◆ **What to do**: Copy word for word the lines from the start of the records through the line that contains "Select checkbox of first ZZT80ED1RD row", both included.

Saved data entries:
━━━━━━━━━━━━━━━━

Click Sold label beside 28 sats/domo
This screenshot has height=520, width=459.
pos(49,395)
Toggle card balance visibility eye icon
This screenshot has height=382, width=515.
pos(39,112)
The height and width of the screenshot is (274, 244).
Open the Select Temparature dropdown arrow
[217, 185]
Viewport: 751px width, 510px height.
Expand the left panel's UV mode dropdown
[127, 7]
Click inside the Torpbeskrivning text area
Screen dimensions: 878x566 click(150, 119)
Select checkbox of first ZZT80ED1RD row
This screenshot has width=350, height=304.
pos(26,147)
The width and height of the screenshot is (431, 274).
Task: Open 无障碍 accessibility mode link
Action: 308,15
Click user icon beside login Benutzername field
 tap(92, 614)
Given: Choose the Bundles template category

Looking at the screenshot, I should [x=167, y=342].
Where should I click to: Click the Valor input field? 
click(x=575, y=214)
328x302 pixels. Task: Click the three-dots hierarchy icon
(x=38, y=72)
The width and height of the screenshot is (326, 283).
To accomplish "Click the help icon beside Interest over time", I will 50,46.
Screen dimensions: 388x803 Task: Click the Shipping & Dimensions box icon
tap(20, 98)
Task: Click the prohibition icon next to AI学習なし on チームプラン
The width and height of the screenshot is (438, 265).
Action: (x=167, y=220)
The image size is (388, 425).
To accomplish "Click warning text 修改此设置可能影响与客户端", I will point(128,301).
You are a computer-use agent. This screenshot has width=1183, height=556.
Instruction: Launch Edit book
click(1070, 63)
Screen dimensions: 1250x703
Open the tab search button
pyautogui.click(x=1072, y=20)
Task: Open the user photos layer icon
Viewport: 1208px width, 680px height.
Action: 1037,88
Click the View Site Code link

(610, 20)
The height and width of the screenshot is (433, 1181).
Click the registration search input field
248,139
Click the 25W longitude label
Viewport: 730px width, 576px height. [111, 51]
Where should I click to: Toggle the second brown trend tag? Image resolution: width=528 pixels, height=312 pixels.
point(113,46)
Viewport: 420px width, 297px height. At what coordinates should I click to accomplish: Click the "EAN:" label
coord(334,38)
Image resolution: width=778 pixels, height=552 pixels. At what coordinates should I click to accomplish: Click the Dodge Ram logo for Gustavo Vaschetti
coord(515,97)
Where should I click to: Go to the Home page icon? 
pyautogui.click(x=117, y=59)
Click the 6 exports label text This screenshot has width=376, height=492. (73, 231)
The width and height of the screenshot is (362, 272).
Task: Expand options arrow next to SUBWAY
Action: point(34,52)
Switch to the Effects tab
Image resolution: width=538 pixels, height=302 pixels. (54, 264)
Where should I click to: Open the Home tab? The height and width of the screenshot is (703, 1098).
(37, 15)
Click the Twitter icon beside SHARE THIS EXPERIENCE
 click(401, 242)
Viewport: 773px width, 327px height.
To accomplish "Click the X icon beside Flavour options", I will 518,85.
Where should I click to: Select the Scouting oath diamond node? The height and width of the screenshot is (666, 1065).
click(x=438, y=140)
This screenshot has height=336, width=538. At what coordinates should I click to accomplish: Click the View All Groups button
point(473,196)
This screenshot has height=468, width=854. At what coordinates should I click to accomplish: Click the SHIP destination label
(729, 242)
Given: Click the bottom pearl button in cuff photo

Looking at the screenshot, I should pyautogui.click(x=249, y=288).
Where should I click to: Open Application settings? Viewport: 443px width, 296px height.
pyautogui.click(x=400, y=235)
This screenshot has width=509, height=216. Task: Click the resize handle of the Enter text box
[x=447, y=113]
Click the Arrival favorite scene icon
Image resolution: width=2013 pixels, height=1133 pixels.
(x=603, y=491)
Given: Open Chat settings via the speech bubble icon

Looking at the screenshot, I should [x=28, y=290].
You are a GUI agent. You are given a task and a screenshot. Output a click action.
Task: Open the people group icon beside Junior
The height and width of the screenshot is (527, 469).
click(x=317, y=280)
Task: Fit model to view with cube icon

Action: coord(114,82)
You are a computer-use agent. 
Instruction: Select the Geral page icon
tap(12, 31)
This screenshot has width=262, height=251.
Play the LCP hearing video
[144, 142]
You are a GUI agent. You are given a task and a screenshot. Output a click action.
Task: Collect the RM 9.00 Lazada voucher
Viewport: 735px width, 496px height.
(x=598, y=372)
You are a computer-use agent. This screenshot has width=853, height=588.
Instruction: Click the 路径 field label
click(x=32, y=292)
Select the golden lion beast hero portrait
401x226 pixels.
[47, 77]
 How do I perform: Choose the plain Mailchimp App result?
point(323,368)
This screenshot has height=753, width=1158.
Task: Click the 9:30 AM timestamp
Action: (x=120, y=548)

━━━━━━━━━━━━━━━━

◆ **Answer to the problem**:
Click Sold label beside 28 sats/domo
This screenshot has height=520, width=459.
pos(49,395)
Toggle card balance visibility eye icon
This screenshot has height=382, width=515.
pos(39,112)
The height and width of the screenshot is (274, 244).
Open the Select Temparature dropdown arrow
[217, 185]
Viewport: 751px width, 510px height.
Expand the left panel's UV mode dropdown
[127, 7]
Click inside the Torpbeskrivning text area
Screen dimensions: 878x566 click(150, 119)
Select checkbox of first ZZT80ED1RD row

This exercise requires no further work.